Kateri Akiwenzie-Damm is a writer, poet, spoken word artist, publisher, Indigenous arts activist and Assistant Professor of Creative Writing, Indigenous Literatures and Oral Traditions at University of Toronto Scarborough. Her publications include fiction, nonfiction, radio commentaries and plays, libretti, a graphic novel, two spoken word albums, a chapbook, a full-length collection of poetry and a volume of her collected poetry. Kateri is a member of the Saugeen Ojibway Nation, Chippewas of Nawash Unceded First Nation in Ontario and the mother of two creative and wonderful boys.

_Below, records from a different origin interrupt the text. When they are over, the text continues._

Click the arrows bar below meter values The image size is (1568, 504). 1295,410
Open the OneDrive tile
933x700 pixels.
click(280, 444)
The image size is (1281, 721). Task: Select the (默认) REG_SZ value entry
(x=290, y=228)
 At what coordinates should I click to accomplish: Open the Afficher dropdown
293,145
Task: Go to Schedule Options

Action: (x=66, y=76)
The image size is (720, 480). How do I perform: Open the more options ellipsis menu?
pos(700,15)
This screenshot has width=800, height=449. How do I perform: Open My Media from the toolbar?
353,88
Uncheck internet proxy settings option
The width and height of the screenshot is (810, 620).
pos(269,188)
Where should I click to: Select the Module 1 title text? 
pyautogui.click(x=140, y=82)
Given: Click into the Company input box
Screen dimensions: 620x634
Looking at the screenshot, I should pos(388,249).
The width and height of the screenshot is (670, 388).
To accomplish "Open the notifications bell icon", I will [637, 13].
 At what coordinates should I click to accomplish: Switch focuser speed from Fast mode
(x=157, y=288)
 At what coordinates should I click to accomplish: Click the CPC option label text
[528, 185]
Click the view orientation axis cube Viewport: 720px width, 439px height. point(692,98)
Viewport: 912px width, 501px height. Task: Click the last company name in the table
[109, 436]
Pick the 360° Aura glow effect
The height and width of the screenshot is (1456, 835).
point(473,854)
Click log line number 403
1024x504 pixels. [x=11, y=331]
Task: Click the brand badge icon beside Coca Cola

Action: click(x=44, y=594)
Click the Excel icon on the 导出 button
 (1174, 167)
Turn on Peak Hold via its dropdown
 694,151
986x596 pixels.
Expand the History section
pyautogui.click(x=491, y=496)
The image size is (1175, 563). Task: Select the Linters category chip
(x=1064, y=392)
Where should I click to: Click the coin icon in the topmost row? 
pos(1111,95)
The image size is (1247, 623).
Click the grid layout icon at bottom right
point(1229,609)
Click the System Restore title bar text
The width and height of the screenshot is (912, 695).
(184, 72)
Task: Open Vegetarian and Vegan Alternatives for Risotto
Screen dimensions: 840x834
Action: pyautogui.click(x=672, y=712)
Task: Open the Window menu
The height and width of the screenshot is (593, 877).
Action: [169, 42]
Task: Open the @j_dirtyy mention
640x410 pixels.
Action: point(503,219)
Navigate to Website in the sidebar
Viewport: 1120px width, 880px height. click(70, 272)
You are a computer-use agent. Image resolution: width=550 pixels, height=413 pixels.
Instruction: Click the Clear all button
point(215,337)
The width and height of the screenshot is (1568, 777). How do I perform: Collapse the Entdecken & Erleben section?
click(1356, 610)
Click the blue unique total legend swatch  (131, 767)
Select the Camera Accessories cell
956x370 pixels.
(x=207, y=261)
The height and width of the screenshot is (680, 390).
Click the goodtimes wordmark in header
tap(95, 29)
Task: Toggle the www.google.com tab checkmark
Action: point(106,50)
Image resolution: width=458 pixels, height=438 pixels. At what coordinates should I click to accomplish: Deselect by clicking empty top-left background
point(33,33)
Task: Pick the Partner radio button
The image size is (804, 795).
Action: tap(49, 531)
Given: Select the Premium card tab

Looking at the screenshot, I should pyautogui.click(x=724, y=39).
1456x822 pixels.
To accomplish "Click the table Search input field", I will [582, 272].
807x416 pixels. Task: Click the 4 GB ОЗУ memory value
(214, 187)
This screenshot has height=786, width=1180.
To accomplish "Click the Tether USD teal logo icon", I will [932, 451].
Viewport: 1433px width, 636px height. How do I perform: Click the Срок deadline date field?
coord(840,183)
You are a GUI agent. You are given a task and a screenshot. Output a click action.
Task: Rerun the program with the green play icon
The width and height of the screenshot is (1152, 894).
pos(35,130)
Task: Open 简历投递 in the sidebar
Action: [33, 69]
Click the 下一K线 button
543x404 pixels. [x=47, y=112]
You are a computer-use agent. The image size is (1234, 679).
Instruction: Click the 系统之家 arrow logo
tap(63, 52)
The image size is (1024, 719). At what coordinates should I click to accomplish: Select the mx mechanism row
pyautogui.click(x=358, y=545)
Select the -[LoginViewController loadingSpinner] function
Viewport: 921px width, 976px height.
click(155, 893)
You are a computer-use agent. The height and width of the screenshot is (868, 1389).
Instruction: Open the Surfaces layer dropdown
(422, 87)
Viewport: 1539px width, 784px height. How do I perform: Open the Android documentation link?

Jamila-Khanom Allidina is a writer and editor living in Toronto. Her short fiction has appeared in Room MagazineThe Puritan and other publications. She holds a Master in Fine Arts from Columbia University.

Steven W. Beattie spent more than 12 years as Review Editor at Quill & Quire, Canada’s magazine of the publishing trade industry. His writing and criticism have appeared in The Globe and Mail, the Toronto Star, the Walrus, Canadian Notes & Queries and elsewhere. He maintains the literary website That Shakespearean Rag.

Sue Carter is the Deputy Editor at Inuit Art Quarterly and the former Editor-in-Chief at Quill & Quire. She frequently writes about culture for several publications and teaches writing and editing for magazines at Centennial College.

karen lee is the grand prize winner of the 2020 Pacific Spirit Poetry Prize, PRISM international and received a fellowship from Cave Canem. Her work has been published in The New QuarterlyRoomThe FiddleheadThe Malahat ReviewThe Humber Literary Review, Brick/Brickyard, anthologized in Watch Your Head: Writers and Artists Respond to the Climate Crisis, and the 2018 Small Axe Literary Prize shortlist. Tekkin Back Tongue, her first poetry manuscript, is named after her self-directed writing residency in Ghana in 2018; lee also conducted self-directed writing residencies in Kenya in 2021, Germany and France in 2022. lee is a Jamaican Patwah court interpreter, voiceover artist/actor, vocalist and poet.